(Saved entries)
**********

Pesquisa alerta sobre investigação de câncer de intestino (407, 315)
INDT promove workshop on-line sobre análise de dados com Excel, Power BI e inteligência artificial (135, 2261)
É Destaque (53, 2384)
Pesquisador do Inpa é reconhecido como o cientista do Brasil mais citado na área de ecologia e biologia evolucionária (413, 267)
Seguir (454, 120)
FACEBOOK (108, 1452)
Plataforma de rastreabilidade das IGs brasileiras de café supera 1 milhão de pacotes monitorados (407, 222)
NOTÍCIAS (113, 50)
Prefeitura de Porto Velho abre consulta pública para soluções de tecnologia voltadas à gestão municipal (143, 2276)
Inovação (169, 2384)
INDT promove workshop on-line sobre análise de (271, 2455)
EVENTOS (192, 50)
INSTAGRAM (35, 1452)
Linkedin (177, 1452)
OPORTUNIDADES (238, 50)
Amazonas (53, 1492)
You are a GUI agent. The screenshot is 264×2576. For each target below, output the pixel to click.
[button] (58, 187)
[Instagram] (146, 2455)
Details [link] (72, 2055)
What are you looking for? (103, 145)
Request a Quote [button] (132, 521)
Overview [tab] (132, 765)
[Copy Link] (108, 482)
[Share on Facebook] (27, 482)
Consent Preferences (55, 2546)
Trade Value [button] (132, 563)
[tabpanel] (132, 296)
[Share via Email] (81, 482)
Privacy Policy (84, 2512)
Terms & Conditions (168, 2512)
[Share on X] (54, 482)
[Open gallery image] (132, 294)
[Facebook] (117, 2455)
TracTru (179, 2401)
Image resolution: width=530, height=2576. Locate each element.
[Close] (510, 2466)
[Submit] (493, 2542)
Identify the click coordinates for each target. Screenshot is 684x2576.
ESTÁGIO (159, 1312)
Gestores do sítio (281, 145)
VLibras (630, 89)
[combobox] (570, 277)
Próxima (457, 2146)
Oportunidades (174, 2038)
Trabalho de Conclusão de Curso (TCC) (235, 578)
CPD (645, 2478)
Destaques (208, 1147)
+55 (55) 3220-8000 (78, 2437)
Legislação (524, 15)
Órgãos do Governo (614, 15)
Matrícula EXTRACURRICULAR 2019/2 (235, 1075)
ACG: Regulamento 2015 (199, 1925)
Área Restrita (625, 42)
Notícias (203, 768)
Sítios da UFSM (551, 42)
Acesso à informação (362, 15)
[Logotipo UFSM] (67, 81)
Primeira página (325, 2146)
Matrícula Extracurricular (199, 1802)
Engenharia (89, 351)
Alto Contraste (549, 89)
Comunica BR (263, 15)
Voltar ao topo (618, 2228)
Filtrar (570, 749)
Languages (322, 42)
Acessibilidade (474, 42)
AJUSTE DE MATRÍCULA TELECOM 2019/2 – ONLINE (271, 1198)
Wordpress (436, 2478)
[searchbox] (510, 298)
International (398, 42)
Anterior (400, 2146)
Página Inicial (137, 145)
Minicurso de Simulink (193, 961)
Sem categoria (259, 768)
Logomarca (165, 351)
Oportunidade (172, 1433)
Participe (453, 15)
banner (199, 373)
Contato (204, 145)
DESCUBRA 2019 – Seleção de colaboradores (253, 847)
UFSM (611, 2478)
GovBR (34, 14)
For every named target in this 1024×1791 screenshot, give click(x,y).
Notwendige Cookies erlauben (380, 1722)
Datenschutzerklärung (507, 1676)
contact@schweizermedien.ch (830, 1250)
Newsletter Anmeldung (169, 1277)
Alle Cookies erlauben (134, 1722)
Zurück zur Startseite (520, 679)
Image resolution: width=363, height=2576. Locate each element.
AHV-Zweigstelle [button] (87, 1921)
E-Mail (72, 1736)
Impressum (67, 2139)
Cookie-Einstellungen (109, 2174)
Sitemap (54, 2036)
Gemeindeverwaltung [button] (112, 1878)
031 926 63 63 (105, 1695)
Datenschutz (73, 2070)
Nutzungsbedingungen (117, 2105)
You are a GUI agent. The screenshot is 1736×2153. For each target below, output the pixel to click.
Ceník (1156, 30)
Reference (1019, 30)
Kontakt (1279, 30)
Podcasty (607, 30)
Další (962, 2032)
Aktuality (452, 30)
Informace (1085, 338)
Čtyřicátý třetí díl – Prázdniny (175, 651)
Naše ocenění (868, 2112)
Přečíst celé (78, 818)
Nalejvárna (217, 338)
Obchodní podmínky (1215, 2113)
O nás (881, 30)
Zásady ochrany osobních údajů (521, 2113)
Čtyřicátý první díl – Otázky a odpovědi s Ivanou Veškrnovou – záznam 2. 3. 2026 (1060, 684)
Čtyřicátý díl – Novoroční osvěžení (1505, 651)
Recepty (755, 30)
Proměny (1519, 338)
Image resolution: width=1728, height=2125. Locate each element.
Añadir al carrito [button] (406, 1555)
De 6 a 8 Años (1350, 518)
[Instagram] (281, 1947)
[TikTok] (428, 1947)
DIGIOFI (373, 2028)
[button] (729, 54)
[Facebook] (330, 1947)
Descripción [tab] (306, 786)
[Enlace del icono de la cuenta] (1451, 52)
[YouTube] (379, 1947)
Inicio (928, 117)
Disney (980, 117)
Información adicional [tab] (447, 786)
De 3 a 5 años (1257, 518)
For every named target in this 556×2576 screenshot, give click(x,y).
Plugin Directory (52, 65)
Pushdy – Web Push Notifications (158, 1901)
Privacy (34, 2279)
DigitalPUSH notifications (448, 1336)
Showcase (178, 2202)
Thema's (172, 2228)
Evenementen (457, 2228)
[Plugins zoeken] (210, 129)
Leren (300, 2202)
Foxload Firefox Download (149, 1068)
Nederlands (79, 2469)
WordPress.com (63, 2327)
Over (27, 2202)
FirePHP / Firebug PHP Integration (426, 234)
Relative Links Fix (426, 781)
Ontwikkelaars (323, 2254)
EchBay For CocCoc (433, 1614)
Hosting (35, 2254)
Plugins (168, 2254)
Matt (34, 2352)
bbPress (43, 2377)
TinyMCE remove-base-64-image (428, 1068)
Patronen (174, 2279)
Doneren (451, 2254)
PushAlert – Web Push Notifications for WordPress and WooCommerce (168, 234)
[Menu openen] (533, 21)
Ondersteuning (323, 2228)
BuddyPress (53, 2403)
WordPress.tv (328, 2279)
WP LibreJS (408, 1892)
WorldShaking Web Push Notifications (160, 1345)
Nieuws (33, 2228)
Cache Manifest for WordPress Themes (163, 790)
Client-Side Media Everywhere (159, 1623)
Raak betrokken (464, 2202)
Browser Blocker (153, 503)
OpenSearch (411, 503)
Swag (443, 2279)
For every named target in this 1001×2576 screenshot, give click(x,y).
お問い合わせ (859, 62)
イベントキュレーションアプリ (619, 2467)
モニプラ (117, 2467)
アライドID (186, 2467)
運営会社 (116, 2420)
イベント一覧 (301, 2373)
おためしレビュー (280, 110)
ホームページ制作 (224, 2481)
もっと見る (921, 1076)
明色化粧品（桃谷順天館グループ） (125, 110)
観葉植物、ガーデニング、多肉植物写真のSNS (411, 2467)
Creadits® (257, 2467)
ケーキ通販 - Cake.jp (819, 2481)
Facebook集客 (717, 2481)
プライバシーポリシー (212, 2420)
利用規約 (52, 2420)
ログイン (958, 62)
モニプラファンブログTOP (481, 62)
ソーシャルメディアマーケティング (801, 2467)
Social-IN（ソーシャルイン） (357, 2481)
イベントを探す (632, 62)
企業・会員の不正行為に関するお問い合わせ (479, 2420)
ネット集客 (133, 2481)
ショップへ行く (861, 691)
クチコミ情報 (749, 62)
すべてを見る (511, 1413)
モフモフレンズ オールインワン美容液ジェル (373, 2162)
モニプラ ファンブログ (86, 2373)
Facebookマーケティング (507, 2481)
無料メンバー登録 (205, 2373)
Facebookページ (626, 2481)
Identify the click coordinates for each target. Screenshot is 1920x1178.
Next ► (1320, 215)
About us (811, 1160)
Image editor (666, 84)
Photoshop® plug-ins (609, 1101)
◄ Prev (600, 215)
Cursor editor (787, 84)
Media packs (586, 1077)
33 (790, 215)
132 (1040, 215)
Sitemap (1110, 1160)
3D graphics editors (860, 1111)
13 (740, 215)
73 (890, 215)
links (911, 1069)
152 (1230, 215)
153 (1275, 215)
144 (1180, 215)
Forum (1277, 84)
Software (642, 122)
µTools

**********

Copy every line of the data above, beginning with the first and ending with the line that contains "INSTAGRAM (35, 1452)", and give nothing more.

Pesquisa alerta sobre investigação de câncer de intestino (407, 315)
INDT promove workshop on-line sobre análise de dados com Excel, Power BI e inteligência artificial (135, 2261)
É Destaque (53, 2384)
Pesquisador do Inpa é reconhecido como o cientista do Brasil mais citado na área de ecologia e biologia evolucionária (413, 267)
Seguir (454, 120)
FACEBOOK (108, 1452)
Plataforma de rastreabilidade das IGs brasileiras de café supera 1 milhão de pacotes monitorados (407, 222)
NOTÍCIAS (113, 50)
Prefeitura de Porto Velho abre consulta pública para soluções de tecnologia voltadas à gestão municipal (143, 2276)
Inovação (169, 2384)
INDT promove workshop on-line sobre análise de (271, 2455)
EVENTOS (192, 50)
INSTAGRAM (35, 1452)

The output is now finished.